* _What this task involves_
Only a slice of the listing below is wanted. Retype the lines from the one containing "サイト内検索 (280, 1530)" through the one containing "お問い合わせ (1212, 34)", exactly, both ends included.

* _Source data_
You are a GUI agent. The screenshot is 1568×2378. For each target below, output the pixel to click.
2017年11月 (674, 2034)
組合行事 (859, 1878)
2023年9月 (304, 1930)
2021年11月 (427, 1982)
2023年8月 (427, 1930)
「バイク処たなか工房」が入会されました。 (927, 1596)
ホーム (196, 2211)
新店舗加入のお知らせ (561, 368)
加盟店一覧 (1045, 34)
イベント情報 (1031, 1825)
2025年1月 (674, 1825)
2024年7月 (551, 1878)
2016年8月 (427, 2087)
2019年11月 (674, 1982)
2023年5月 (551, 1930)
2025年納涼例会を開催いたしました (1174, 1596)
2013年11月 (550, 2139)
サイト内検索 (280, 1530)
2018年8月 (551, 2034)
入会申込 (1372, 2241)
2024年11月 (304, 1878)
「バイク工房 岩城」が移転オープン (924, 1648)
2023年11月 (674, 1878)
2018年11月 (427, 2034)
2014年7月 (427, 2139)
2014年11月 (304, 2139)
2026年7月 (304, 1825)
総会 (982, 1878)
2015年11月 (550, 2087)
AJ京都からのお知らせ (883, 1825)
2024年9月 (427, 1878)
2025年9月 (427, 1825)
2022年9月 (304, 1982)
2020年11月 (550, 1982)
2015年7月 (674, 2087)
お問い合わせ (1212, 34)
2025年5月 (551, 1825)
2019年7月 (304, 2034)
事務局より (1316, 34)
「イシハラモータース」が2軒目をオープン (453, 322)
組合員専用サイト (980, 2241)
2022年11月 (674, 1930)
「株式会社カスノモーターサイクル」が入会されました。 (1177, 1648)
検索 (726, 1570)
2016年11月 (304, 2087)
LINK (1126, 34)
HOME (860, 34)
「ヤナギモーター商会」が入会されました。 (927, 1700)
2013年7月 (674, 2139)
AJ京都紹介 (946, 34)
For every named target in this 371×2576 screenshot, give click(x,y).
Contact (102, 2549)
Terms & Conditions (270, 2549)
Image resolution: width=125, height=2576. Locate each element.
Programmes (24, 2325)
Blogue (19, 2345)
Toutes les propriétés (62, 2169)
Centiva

* _Solution to the exercise_
サイト内検索 (280, 1530)
2018年8月 (551, 2034)
入会申込 (1372, 2241)
2024年11月 (304, 1878)
「バイク工房 岩城」が移転オープン (924, 1648)
2023年11月 (674, 1878)
2018年11月 (427, 2034)
2014年7月 (427, 2139)
2014年11月 (304, 2139)
2026年7月 (304, 1825)
総会 (982, 1878)
2015年11月 (550, 2087)
AJ京都からのお知らせ (883, 1825)
2024年9月 (427, 1878)
2025年9月 (427, 1825)
2022年9月 (304, 1982)
2020年11月 (550, 1982)
2015年7月 (674, 2087)
お問い合わせ (1212, 34)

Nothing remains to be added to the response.